何か怖いものを、意図的に持ち込んでいるということが、にぶい俺にも伝わって来てゾワッてなりました。

でも、何のために?


おばさんが説明してくれました。


「事故物件って、賃貸経営を大きく傾かせかねないリスクなの。だってそうでしょう。気にする人がほとんどで、あなたみたいな人は珍しいほうよ。万が一、お部屋の中で亡くなられたらその後の修繕費は全部オーナー持ちになるし、告知義務が発生すれば広告に載せることも考えなくちゃならないし、それだけ人は集まりにくくなる。火のないところに立つ噂も出てくる。オーナーにとっては悩みのタネになるのが、事故物件なの」


でも、最近では事故物件を専門にあつかう業者もいるみたいで、そのおかげでフツーの事故物件なら、オーナーにとってあまり経営的なダメージにならないケースも出てきているそうです。

実際、何事もなく住めてしまう人たちも増えてきている。

俺みたいにこうして、何事もなく部屋を行き来できる人もいれば、アパートを見ただけで引き返す人もいるわけで、事故物件があって、その影響があるとしても、その影響の受け方は個人差があるらしいんです。

だから、俺みたいなヤツが安い家賃で良い部屋に住んでいるなんてことも、あるにはある。


でも、ここは違う。

住めば確実に、何かが起こる。


「人が亡くなったり恨みを抱えて自殺されたりして、穢れが残ったとしたら、本来その影響は他の住人にも影響が出るはずなの、少なからずね。もちろんその影響のされ方も個人差があるけど、ここみたいに部屋に住む人だけに影響がとどまるなんてことは普通ありえないわよ。土地にまつわるものなら尚更ね」


怖い話で良くあるじゃないですか。

隣がうるさいってクレームいれたら、誰も住んでなかったみたいな。

ああゆう感じで、隣接する部屋にその影響が出ることがほとんどなんだそうです。

でも、このアパートではそういったことはなかったと聞いています。

実際、この部屋以外は全て埋まっていて、クレームとかもなくて、特に問題はなかったそうなんです。



「穢れがコントロールされているの。建物の一部にだけ穢れを残すなんてことは、自然発生的な事故物件では、まず起こらないことよ」



それに、掃除の時おばさんが説明してくれたように、この部屋で「事故」は起こっていないんです。

でも、事故物件のように、何かが起こるという矛盾。

まさか、とは思ったんですけど、そのまさかでした。




「そう。だから、オーナーさんへの嫌がらせなんじゃないかなって、お姉さんは、思ってるの」




ここのオーナーさんは他にも賃貸物件を持っているらしいのですが、こうした”ヘンな事”は、そのオーナーさんの所有する物件でだけ頻発しているそうで、実際、経営的に追い詰めることに成功しているそうなんです。

事故物件じゃないんで、専門の業者にも頼れないから、余計に傷口が広がっているみたいなんですね。




「呪い屋、みたいなものかしらね。そういうのは昔からいたらしいけど、呪い屋さんも時代のニーズに合わせているのね」




お姉さんはそう言うとため息をついて部屋の鍵を閉め、お店に報告を入れました。

俺がもしそういう物件に住んだら、体調を崩したりして人生を踏み外してしまうかもしれない。

そういうことが現実に起こり得ることを知っているお姉さん達は、必死に止めてくれたんだなと、ありがたい気持ちになりました。
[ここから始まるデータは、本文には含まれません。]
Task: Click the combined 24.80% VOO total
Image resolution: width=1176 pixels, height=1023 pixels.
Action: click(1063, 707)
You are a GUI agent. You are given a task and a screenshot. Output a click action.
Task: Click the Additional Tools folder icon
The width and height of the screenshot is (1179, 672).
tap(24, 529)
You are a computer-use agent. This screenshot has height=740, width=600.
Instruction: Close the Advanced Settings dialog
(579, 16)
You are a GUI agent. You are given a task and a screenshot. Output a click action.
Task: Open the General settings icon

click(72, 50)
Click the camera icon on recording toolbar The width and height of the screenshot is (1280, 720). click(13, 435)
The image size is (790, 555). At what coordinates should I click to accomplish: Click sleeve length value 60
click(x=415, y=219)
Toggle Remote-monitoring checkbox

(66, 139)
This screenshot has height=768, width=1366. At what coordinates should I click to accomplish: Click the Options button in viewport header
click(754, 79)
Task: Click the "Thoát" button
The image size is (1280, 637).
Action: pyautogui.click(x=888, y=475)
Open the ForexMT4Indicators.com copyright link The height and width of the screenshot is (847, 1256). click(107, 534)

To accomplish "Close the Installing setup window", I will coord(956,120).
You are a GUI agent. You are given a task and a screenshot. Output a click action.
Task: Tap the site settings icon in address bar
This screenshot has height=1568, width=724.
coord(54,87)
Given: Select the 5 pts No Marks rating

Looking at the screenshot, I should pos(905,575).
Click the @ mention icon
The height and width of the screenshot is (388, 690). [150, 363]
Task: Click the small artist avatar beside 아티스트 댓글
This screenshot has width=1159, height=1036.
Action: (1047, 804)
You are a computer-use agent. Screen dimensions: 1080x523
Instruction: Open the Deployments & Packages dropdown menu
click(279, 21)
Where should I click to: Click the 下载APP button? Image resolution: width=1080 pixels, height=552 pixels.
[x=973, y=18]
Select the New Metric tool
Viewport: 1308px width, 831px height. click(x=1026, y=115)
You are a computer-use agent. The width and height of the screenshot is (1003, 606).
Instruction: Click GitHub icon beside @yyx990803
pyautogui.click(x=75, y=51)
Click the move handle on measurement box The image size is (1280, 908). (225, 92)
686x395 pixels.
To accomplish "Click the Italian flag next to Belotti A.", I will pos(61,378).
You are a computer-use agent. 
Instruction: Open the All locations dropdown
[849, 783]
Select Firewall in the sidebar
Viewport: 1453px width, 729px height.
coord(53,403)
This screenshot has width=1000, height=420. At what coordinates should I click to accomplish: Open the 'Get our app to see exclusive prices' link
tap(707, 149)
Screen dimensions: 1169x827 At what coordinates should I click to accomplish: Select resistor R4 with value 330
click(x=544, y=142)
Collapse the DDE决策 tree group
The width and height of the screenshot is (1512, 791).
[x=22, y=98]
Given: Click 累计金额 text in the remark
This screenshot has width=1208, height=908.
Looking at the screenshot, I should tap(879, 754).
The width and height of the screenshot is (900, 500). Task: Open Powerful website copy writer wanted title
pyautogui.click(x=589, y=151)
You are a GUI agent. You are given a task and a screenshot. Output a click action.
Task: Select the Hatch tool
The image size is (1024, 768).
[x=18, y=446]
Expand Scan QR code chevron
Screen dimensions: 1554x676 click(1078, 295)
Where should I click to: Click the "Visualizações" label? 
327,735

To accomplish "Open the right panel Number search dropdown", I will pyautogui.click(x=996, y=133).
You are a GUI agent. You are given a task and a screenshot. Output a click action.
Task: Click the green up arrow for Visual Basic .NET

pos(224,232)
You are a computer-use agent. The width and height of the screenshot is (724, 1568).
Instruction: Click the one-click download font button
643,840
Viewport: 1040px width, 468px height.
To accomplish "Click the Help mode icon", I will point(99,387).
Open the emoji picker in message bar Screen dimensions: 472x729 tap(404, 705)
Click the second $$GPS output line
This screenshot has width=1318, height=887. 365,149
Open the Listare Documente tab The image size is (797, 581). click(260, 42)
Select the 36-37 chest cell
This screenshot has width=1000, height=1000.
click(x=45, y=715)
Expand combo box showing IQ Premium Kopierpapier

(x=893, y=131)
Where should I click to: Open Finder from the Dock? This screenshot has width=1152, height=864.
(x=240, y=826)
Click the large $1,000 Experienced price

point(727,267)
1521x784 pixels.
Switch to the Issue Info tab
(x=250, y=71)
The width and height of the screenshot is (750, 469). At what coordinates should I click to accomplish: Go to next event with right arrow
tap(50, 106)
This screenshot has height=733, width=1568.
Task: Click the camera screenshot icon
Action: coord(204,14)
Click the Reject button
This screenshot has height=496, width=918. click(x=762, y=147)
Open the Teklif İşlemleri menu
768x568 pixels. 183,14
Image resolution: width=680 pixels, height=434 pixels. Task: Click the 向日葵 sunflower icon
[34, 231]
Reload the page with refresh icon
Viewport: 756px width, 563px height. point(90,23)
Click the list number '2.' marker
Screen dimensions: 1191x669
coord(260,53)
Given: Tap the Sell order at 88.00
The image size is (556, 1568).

報告を終えたお姉さんは、俺を不動産屋まで送りながら、また話をしてくれました。


「そういうわけだから、そんな物件に住むなんてことを、軽々しくやってほしくないの。あなたは相当にぶいか……もしかしたら立派なお守り様がついてくださっているのかもしれないけど、住まないに越したことはないから。他にも色々な物件があるし、ちゃんとイチから考えましょう。それでいい?」


俺は、分かりました、よろしくお願いしますと言って、また明日来ることを約束しました。


翌日、その不動産屋さんでいろいろ物件を探してもらって、たまたま近いうちに空く物件があるという情報が入り、そこを紹介してもらって決めました。

まあまあ大学近いんですけど盛り場も近くて、しかも信号機の明かりががっちり入っちゃうということで人気がない物件らしいんですが、家賃4万8000円(不動産屋の顔割引)、敷金礼金なしというありがたい条件でアパートに住むことができました。

先輩から割りの良いバイトも紹介してもらって、なんとか卒業できました。


今、仕事している所は不動産にも明るい所で、そういう”ヘンな事”が起こる物件に関する情報を耳にすることが、たまにですがあります。


築年数に関係なく、場所柄や住人に関係なく、「事故」が起きたわけでもないのに、人が寄り付かない




何かが起こる物件。




そんな格安の物件っていうのが、世の中にはまだあるみたいなんで、紹介するときは気をつけるようにしています。